What is expected
Answer these questions using the sailing account below.
1. At what time were the sailors ready for bed on Sunday?
2. What top speed did they reach during Monday's run?
3. Where did they put their hook down on Tuesday night?

Text shown
***

We felt very pampered at the Harbour Safe Marina and took full advantage of the complementary laundry, shuttle and member’s lounge . We spent Sunday provisioning and playing crib while we did laundry (one close game, but I won, then skunked Shane on the second). We were ready for bed at 19:45h. Apparently adopting a toddler’s bedtime when sailing is normal.

We left Safe Harbour around 10h on Monday after a quick goodbye to Jon and Juliet, hot showers and a water tank top up. We hoisted both sails and quickly realized what was wrong with the main; we had reversed our jiffy reef lines at the leech of the sail – way back at Hop-O-Nose – embarrassing. We fixed it quickly. We had planned to stop at St. Mary’s River for the night, but it was sunny and crisp and the wind was in our favour. We reefed the main and foresail. We put some music on. Foggy, the waves, Shane and I bopped to the the Band, and we had a wicked run topping out at 7.5 knots and travelling 43.4 NM. We anchored in Clay Creek close to Reedville, Virginia off the Great Wicomico River (east branch) after a twisty entrance around navigational markers, fish spears and crab pots. Foggy stretched her wings fully that day since getting her mast back on. Shane and I took two Advil’s each and hit the sack.

We left Clay Creek around 10:40h Tuesday, hoping to make it to an anchorage at the mouth of Mobjack Bay, which doesn’t offer much protection but would be good, we thought, in the forecasted winds. It was another long stretch of about 40 NM, but the anchorage we picked promised a beach walk and maybe some shark and dolphin sightings. I was able to haul the anchor myself that day, so it was a good start. We got away late and did motor some of the way to avoid anchoring in the dark. I saw my first pelican of the trip, and what I think was a Peregrine falcon hanging out on a piling we passed. We were sailing again as we approached Mobjack Bay and the wind picked up. We hadn’t reefed our sails so turned into the bay quite overpowered. The engine was of course fickle, but started up after a few nail-biting moments and we were able to lower our sails. Nightfall was coming, but unfortunately, the anchorage we picked out was too rough so we continued on and put our hook down about an hour later at Bryant Bay, a little offshoot of Mobjack, near nightfall. Once settled, we noticed a crab pot with a dark float uncomfortably close. Because we were at risk of damaging someone’s fishing gear and fouling our prop/anchor, we started to try to re-anchor. However the engine wouldn’t start, we ran out of daylight, so had to stay put for the night.

***

Records
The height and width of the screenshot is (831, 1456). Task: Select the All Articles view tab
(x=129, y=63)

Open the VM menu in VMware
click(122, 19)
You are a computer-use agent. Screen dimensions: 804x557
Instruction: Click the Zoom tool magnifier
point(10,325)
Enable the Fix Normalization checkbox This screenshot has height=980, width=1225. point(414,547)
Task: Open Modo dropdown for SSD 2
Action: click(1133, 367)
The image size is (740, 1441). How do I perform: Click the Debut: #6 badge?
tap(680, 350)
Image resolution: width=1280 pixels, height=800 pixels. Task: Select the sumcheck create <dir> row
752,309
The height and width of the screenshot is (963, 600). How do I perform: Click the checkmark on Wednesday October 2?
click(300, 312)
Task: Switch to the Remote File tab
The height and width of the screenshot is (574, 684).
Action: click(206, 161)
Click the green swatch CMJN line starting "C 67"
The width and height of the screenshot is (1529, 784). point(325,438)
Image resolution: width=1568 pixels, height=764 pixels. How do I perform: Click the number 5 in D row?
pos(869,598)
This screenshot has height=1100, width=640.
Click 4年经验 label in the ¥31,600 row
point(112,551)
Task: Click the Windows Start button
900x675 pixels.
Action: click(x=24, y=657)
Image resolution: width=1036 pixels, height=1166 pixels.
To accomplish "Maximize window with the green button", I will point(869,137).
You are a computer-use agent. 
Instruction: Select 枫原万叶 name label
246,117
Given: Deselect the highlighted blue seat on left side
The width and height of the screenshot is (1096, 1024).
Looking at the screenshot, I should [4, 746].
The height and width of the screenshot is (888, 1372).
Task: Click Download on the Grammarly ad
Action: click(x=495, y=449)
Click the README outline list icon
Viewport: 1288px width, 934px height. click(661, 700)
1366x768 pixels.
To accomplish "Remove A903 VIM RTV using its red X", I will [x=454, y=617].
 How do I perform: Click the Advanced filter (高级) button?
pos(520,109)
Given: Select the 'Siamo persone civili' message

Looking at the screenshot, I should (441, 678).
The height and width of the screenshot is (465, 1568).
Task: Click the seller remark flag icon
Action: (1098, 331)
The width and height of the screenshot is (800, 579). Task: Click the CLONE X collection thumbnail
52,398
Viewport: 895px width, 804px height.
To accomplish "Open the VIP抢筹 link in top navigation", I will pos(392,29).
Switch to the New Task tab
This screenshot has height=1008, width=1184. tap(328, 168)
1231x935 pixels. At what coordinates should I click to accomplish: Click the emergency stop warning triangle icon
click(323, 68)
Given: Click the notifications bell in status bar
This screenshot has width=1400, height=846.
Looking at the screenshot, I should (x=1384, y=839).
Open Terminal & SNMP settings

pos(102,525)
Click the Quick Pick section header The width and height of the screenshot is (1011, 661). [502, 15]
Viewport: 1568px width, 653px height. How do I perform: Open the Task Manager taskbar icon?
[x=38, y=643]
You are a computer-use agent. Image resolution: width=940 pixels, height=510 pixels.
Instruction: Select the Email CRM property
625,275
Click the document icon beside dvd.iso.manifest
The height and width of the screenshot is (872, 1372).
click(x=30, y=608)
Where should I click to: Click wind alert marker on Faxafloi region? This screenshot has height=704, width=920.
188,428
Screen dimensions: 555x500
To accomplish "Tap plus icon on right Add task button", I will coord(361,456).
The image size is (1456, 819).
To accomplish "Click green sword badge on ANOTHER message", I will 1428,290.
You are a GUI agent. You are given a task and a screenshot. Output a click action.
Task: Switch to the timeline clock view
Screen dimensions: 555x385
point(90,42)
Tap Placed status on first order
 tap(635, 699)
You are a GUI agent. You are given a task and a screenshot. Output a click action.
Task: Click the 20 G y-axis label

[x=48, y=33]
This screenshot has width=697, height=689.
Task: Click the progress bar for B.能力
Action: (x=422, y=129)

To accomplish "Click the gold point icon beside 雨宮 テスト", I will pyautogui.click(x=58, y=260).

***

In response
1. 19:45h.
2. 7.5 knots.
3. Bryant Bay, a little offshoot of Mobjack Bay.